Arrange the lines from the line with "The height and width of the screenshot is (480, 640)." to the line with "(543, 813).", both included, as a Markdown table with the columns Row and Line. Put a row number in Row and the line in Line, and leave out blank lines.

**** INPUT MATERIAL ****

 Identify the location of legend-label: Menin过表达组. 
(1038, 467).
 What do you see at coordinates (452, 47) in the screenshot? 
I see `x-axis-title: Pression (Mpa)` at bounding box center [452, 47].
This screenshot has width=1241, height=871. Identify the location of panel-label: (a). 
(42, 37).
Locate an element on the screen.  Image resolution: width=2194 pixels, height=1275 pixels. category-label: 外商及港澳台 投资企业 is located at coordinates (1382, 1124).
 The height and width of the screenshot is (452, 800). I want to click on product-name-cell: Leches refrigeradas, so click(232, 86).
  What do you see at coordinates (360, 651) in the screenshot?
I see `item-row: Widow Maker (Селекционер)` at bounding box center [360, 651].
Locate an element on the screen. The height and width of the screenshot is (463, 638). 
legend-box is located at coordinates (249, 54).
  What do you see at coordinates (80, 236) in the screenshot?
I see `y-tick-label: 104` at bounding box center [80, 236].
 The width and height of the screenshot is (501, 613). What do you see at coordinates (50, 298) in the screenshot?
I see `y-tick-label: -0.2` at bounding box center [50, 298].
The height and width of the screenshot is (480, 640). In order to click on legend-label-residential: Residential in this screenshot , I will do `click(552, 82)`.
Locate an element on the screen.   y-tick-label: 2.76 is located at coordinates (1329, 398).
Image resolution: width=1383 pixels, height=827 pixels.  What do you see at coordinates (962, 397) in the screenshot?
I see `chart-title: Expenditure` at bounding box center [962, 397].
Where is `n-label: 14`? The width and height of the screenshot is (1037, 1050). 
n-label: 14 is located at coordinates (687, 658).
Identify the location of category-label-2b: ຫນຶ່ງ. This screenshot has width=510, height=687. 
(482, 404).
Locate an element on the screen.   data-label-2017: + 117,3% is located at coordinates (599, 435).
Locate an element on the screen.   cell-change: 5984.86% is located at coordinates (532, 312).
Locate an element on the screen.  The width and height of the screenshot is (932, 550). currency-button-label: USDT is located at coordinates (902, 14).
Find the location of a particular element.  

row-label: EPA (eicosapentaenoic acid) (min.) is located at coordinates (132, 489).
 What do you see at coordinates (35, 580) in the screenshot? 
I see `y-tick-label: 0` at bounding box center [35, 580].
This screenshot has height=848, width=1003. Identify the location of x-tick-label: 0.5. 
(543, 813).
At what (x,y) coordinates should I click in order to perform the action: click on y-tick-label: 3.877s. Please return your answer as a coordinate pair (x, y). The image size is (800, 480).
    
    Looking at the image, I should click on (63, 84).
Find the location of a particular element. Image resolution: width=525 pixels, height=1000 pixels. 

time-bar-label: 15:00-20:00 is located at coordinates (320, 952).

****

### WRITTEN SOLUTION
| Row | Line |
|---|---|
| 1 | The height and width of the screenshot is (480, 640). In order to click on legend-label-residential: Residential in this screenshot , I will do `click(552, 82)`. |
| 2 | Locate an element on the screen.   y-tick-label: 2.76 is located at coordinates (1329, 398). |
| 3 | Image resolution: width=1383 pixels, height=827 pixels.  What do you see at coordinates (962, 397) in the screenshot? |
| 4 | I see `chart-title: Expenditure` at bounding box center [962, 397]. |
| 5 | Where is `n-label: 14`? The width and height of the screenshot is (1037, 1050).  |
| 6 | n-label: 14 is located at coordinates (687, 658). |
| 7 | Identify the location of category-label-2b: ຫນຶ່ງ. This screenshot has width=510, height=687.  |
| 8 | (482, 404). |
| 9 | Locate an element on the screen.   data-label-2017: + 117,3% is located at coordinates (599, 435). |
| 10 | Locate an element on the screen.   cell-change: 5984.86% is located at coordinates (532, 312). |
| 11 | Locate an element on the screen.  The width and height of the screenshot is (932, 550). currency-button-label: USDT is located at coordinates (902, 14). |
| 12 | Find the location of a particular element.   |
| 13 | row-label: EPA (eicosapentaenoic acid) (min.) is located at coordinates (132, 489). |
| 14 |  What do you see at coordinates (35, 580) in the screenshot?  |
| 15 | I see `y-tick-label: 0` at bounding box center [35, 580]. |
| 16 | This screenshot has height=848, width=1003. Identify the location of x-tick-label: 0.5.  |
| 17 | (543, 813). |